Decía, soy muy sensible a los olores, incluso a veces sospecho que tengo "alucinaciones olfativas", porque huelo cosas que nadie más huele en ese momento.

Hace mucho tiempo leí una nota titulada "El olfato despierta los recuerdos", o algo así. Estaba en una revista de "divulgación científica", como se llamaban en ese entonces, que me gustaba leer cuando era chica. Sí, un poco nerd la nena. No recuerdo bien qué decía la nota, pero sé que explicaba cosas relacionadas con la conexión entre el olfato y ciertas áreas del cerebro.
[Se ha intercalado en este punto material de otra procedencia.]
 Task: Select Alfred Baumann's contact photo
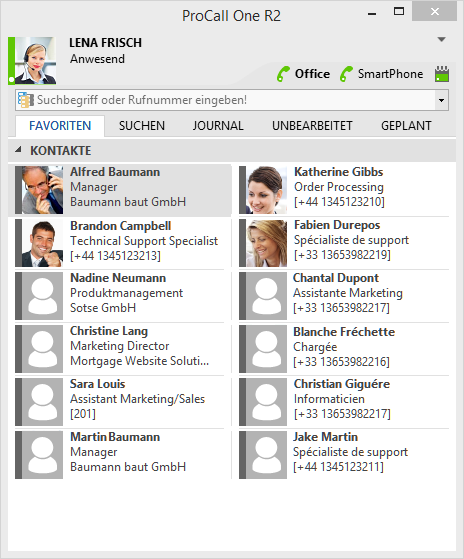[x=42, y=190]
El caso es que, mientras que en ese entonces no retuve la explicación médica del asunto, cada vez que un aroma me recordaba a algo o a alguien, se me venía a la mente esa nota.

Es increíble cómo un cierto olor puede evocar un recuerdo mucho más vívido que cualquier otra cosa; y no es sólo el recuerdo de un cierto hecho o momento lo que vuelve. No sé cómo será para otras personas, pero a mí ciertos olores me hacen recordar también sensaciones, y es algo que no me pasa con ninguna otra cosa, como puede ser mirar una foto. Es casi como volver al pasado.

Casi como estar ahí otra vez.




Quién carajo me mandó a abrir esa estúpida botellita de perfume para telas...

1 comentario:

  1. a mí me pasa exactamente lo mismo. Vivo sintiendo olores que el resto no. O entro a mi casa y desde el living puedo adivinar qué cocinó mi vieja. Plato completo. Nada de "olor a cebolla". No. Zapallitos rellenos. Guiso de arroz. Así.
    Y tambien me pasa de tener backflashes solo con cruzarme olores. O andar por la calle, cruzarme con alguien y notar que el perfume que tiene puesto es el mismo que usa x persona.

    Una tortura, bah. Otra cosa que, como la audicion, no se puede evitar.